No matter the degree, most students want the same thing out of education — career preparation that will equip them for employment’s unsteady future. 58 percent of respondents to the Strada-Gallup Alumni Survey said that work outcomes were their primary motivation for pursuing higher education. But even if they know what they want, students today aren’t sure they’re getting it. Another Strada-Gallup survey reported that only about a third of college students feel they’ll graduate prepared for career success. This disconnect spells a major opportunity for institutions to make the link between education and career more clear and position themselves as prepared to offer that guidance.
Step 1: Provide students and faculty with actionable insights into employment trends, outcomes for particular majors and short- and long-term earnings.
Colleges and universities have an obligation to provide students and faculty with insights into their graduates’ economic future. Many students enter higher education with a rather narrow view of the range of employment possibilities, while too often faculty are largely unaware of their graduates’ actual employment outcomes.

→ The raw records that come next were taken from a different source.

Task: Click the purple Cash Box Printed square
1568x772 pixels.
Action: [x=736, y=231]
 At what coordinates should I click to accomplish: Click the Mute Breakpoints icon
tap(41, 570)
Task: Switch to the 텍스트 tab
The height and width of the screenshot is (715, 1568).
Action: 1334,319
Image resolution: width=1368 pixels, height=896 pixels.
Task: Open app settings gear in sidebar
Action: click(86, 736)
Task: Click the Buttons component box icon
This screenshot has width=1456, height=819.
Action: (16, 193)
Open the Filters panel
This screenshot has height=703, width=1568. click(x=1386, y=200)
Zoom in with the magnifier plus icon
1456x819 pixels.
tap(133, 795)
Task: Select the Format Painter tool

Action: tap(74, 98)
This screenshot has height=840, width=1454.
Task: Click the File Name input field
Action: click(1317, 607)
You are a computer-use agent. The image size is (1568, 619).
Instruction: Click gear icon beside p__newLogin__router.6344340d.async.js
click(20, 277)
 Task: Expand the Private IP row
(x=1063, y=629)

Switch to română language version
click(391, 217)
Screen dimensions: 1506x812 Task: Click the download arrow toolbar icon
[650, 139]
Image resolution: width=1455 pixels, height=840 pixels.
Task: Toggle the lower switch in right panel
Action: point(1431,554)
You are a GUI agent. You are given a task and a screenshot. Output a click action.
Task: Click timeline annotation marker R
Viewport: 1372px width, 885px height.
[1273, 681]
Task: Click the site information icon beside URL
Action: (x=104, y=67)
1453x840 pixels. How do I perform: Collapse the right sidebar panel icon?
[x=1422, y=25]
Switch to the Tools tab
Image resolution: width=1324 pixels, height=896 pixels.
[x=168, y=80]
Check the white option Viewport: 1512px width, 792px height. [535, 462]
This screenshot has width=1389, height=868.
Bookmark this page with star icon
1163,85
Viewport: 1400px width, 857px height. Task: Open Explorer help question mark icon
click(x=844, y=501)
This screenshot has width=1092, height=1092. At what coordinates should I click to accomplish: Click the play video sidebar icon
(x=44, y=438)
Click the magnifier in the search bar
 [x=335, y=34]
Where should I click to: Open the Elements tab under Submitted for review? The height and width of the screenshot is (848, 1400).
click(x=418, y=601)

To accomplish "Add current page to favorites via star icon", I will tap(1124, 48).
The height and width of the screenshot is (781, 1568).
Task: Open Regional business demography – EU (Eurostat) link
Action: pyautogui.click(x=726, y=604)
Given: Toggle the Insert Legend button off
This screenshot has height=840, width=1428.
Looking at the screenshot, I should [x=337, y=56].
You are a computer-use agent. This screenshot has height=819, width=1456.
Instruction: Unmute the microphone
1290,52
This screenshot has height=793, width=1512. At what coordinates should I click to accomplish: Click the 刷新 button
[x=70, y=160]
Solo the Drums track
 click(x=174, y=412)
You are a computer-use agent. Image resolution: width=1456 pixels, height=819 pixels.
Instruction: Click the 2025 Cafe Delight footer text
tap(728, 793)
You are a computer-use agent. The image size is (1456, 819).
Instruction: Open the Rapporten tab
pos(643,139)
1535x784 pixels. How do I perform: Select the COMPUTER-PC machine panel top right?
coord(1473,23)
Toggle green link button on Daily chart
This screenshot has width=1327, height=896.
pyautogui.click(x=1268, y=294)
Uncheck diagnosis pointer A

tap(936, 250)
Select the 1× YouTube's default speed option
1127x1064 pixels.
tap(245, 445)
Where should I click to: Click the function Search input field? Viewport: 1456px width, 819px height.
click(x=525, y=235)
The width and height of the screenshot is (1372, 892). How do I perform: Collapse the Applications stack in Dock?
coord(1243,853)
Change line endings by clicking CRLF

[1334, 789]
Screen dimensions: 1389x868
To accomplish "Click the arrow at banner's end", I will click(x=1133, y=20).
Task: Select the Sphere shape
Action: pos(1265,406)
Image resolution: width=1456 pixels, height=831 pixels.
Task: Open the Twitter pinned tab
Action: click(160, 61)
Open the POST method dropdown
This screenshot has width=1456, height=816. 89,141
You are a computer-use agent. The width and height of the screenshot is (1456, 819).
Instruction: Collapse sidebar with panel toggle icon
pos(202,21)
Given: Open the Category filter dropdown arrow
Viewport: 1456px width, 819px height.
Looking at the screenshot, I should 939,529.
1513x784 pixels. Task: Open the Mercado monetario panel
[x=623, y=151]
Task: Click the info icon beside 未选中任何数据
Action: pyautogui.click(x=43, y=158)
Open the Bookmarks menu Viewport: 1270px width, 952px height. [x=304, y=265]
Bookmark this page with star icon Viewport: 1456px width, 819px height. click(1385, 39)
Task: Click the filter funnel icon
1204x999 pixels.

At the University of Texas at Austin, the psychology department learned that only a small proportion of graduates pursued advanced degrees in psychology. Most graduates, in fact, went into HR or a related field, where the salaries were relatively low. The smaller number who went into research-related fields did much better financially. These insights encouraged the department to reimagine and redesign its curriculum. Meanwhile, a UT system dashboard provides information on students’ median income for every program offered on the 14 UT campuses one, five and 10 years after graduating. Some similar information is available for Colorado, Michigan, and Wisconsin.
We can help our students by offering up-to-date labor market data, information about the demand for particular jobs, starting salaries and skills and educational requirements for specific careers. Equally important, we can introduce students to alternate majors and careers for those who, for example, aren’t accepted into a nursing or engineering program.
Step 2: Embed career exploration across the undergraduate experience.
Career exploration is too important to be left to a separate career center. In fact, according to a McGraw-Hill Education survey, fewer than half of college students use their institution’s career services office. Beginning in the freshman year, courses can open windows into career opportunities. Academic advisers can integrate career exploration into their advising sessions. In addition, institutions can offer skills workshops (for example, in Excel) that enhance students’ employability.
Step 3: Better align curricula with workforce outcomes.
A college or university is not a vocational school, but that doesn’t mean that it shouldn’t offer majors in areas of growing student and employer demand. These include such fields as arts management and arts policy, data science, research methods, risk analysis, and sustainability — none of which conflict with a liberal arts-focused curriculum.
There is no reason why supervised internships and clinical and field experiences and project-based learning cannot become a more integral part of a student’s undergraduate education. If internships prove difficult to scale, it is possible to consider alternatives, such as service-learning and civic engagement projects or problem-solving teams that might help nonprofits address a particular challenge.